| Problem description |
The lines below that include "page" are to be found and copied.

++++ Data records

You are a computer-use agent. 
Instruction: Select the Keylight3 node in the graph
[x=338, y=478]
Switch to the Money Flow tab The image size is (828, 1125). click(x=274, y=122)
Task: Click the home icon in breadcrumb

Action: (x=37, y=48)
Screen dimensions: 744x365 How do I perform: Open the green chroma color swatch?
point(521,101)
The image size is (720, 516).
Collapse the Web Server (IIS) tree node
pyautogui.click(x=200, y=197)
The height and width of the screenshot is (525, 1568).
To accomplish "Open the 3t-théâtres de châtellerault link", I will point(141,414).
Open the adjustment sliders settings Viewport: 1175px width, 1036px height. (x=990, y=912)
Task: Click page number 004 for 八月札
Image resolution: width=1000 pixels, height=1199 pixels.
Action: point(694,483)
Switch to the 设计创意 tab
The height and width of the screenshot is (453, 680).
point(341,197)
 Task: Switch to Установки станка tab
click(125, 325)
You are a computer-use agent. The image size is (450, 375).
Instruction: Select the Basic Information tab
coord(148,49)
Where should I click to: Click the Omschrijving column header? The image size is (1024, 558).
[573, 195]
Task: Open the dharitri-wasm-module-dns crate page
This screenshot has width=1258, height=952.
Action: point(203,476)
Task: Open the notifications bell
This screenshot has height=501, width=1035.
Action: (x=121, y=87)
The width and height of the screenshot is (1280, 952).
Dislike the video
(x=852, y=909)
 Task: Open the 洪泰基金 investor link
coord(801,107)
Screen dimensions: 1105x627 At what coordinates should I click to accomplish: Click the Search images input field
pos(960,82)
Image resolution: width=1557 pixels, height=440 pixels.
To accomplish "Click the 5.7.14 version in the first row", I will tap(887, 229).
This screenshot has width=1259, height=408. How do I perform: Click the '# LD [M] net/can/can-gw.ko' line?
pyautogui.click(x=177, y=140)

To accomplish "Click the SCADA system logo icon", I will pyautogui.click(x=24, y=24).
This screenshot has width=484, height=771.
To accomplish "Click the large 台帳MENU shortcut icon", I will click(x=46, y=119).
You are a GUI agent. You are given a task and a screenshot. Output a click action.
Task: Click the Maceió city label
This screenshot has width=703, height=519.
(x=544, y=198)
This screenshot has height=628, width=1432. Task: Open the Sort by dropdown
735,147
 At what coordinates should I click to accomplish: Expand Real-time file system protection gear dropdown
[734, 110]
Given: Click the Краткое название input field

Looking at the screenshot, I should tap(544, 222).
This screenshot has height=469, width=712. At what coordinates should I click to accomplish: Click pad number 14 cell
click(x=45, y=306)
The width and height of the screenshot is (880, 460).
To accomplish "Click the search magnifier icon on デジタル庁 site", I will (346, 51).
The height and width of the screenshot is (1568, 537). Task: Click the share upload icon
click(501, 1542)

++++++++

| Result |
Task: Click page number 004 for 八月札
Task: Open the dharitri-wasm-module-dns crate page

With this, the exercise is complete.